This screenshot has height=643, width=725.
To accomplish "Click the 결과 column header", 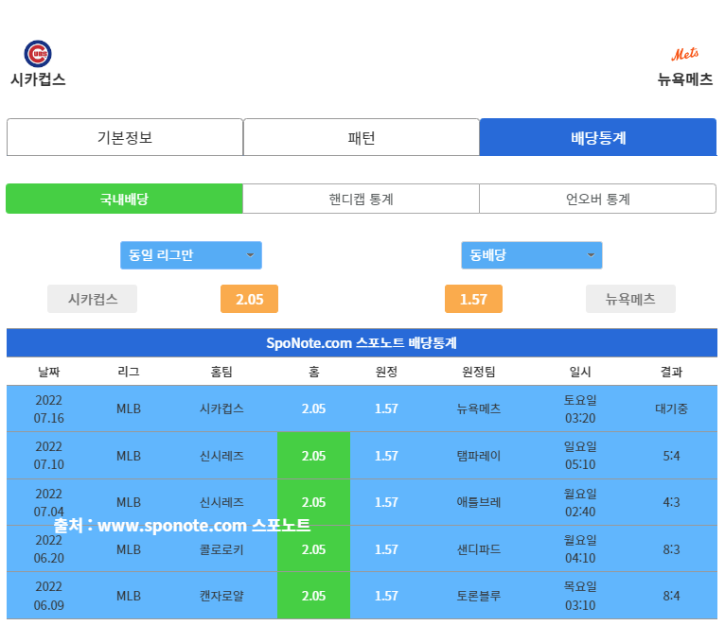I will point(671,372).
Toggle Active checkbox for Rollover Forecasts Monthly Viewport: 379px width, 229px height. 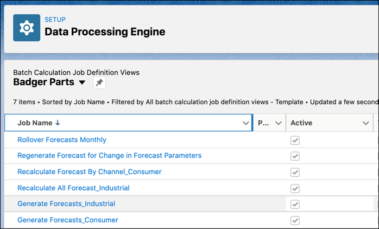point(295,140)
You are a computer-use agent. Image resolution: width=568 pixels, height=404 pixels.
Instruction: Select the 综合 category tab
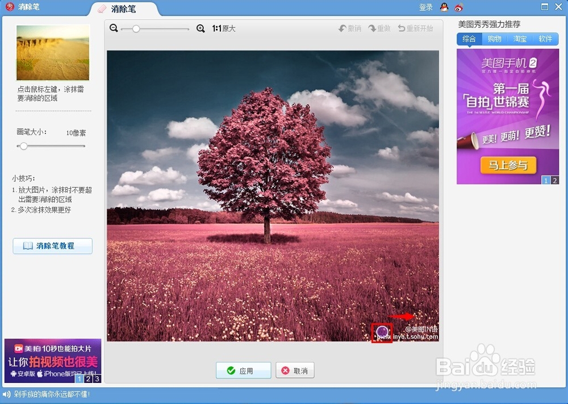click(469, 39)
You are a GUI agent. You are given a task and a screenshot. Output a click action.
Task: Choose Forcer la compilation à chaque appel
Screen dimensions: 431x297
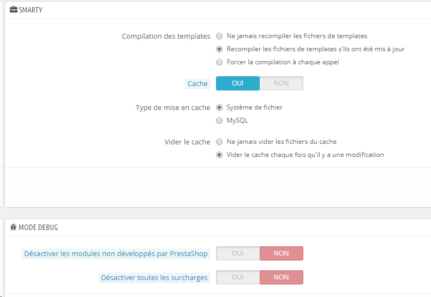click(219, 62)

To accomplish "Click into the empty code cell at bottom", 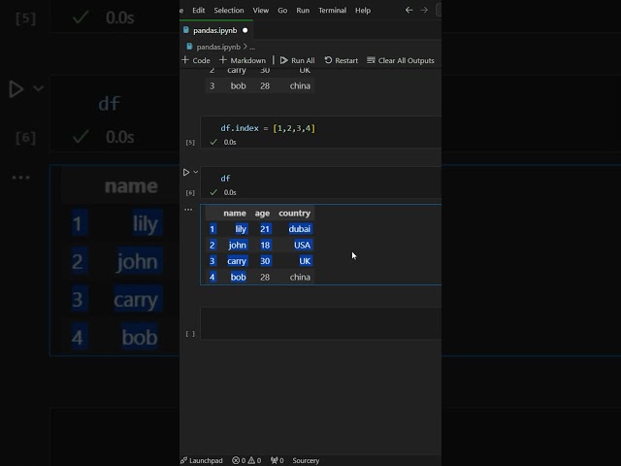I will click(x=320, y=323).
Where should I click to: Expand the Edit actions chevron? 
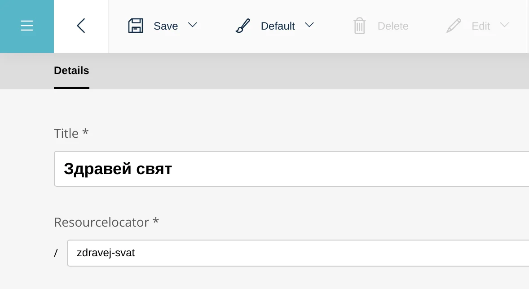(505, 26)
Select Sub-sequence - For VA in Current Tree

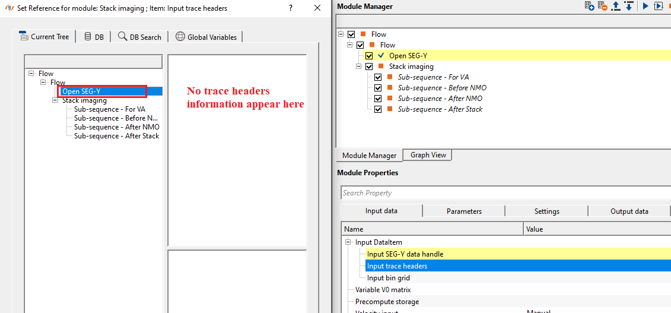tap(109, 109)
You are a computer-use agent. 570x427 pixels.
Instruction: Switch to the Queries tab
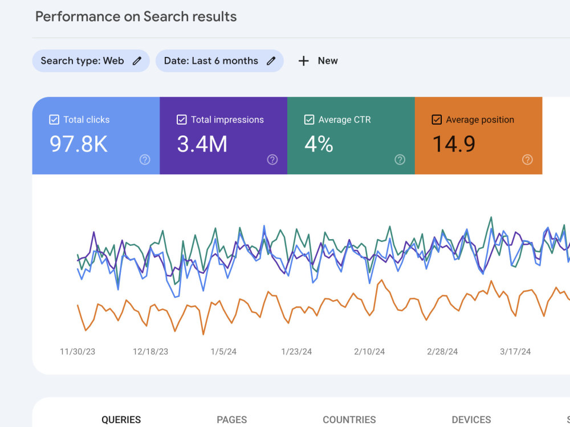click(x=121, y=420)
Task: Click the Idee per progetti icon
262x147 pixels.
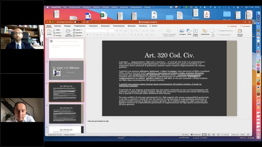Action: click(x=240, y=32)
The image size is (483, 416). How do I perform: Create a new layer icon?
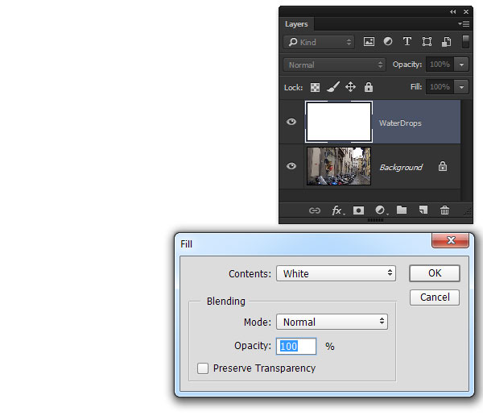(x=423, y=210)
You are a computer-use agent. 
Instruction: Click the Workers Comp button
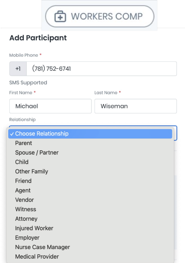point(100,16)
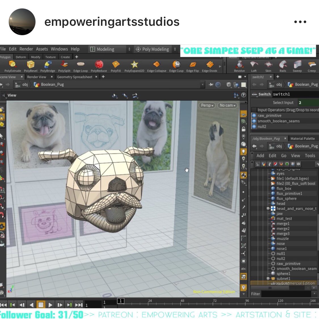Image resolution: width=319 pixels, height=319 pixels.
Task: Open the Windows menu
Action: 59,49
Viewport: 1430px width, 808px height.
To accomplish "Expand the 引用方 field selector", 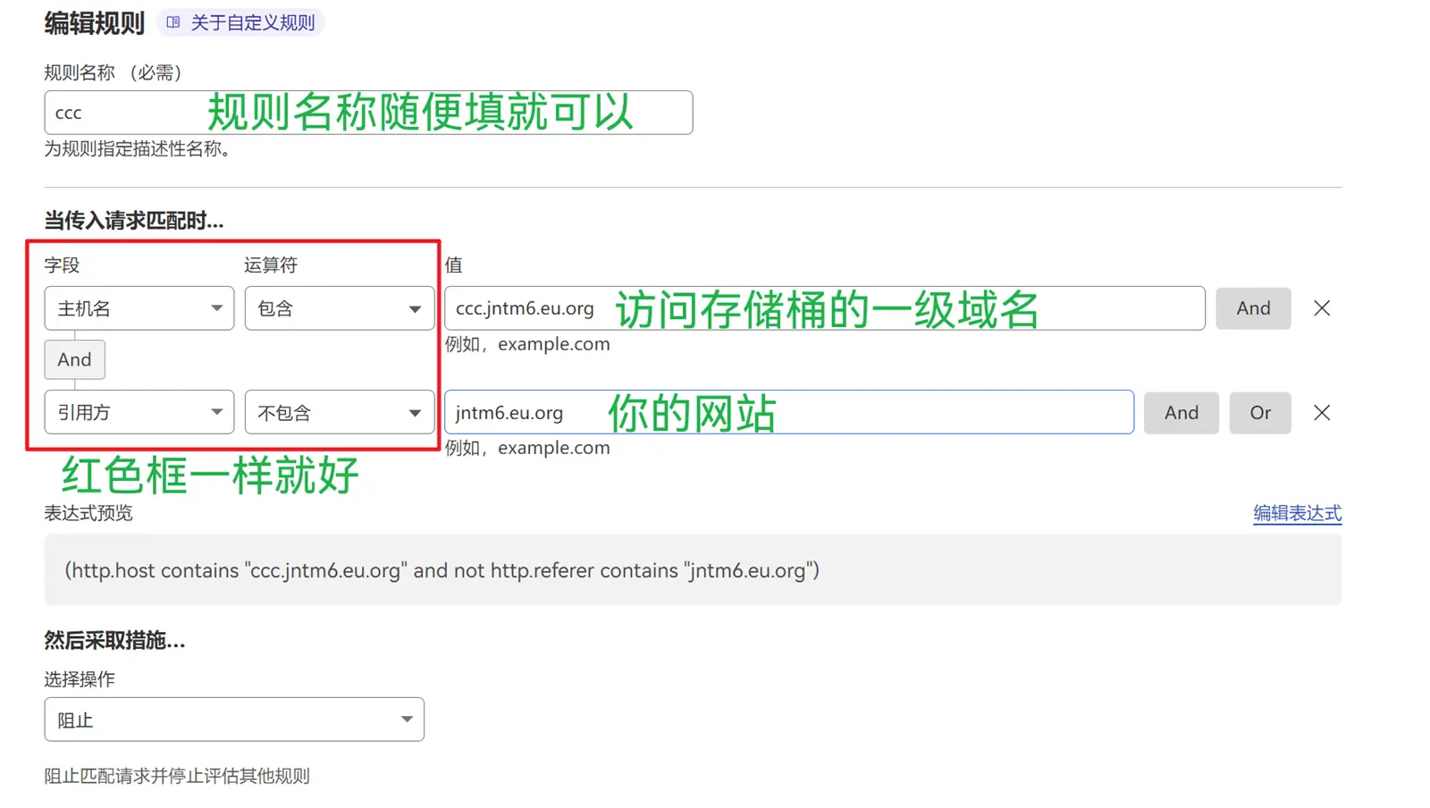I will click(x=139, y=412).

####

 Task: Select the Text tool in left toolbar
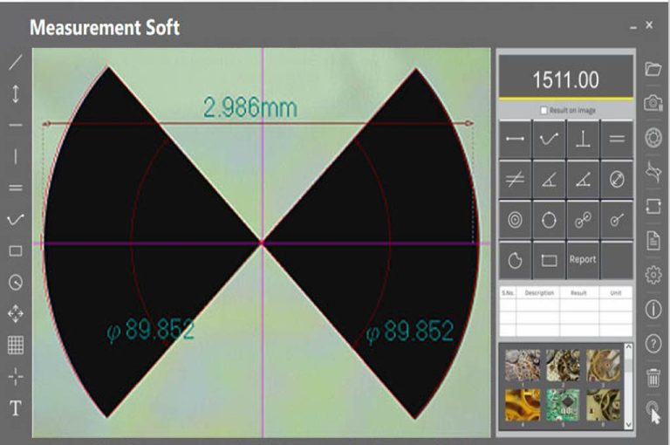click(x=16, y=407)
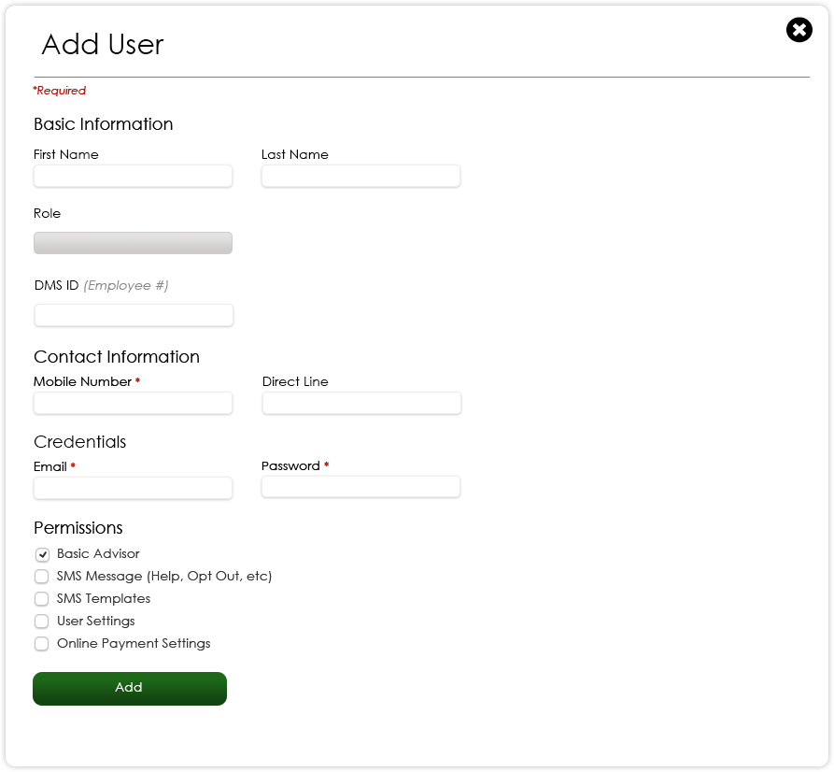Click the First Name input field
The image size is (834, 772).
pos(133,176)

####

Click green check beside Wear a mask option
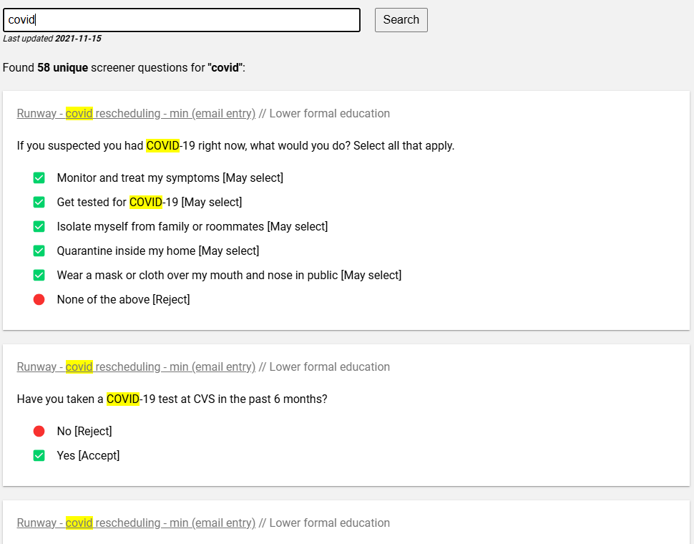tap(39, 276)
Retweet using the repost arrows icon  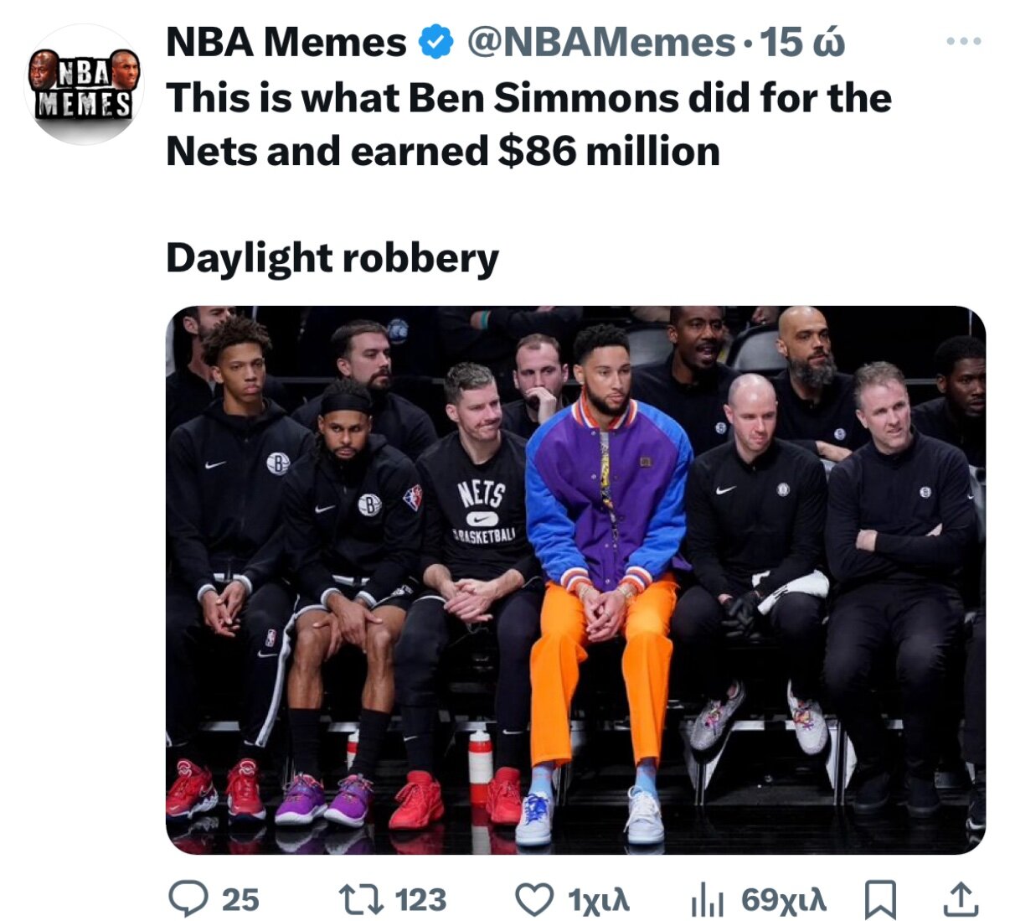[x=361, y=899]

####

Work required:
Return, in full, every line of these entries that holds "screenshot".

Answer section:
This screenshot has height=643, width=725.
You are a GUI agent. You are given a task and a screenshot. Output a click action.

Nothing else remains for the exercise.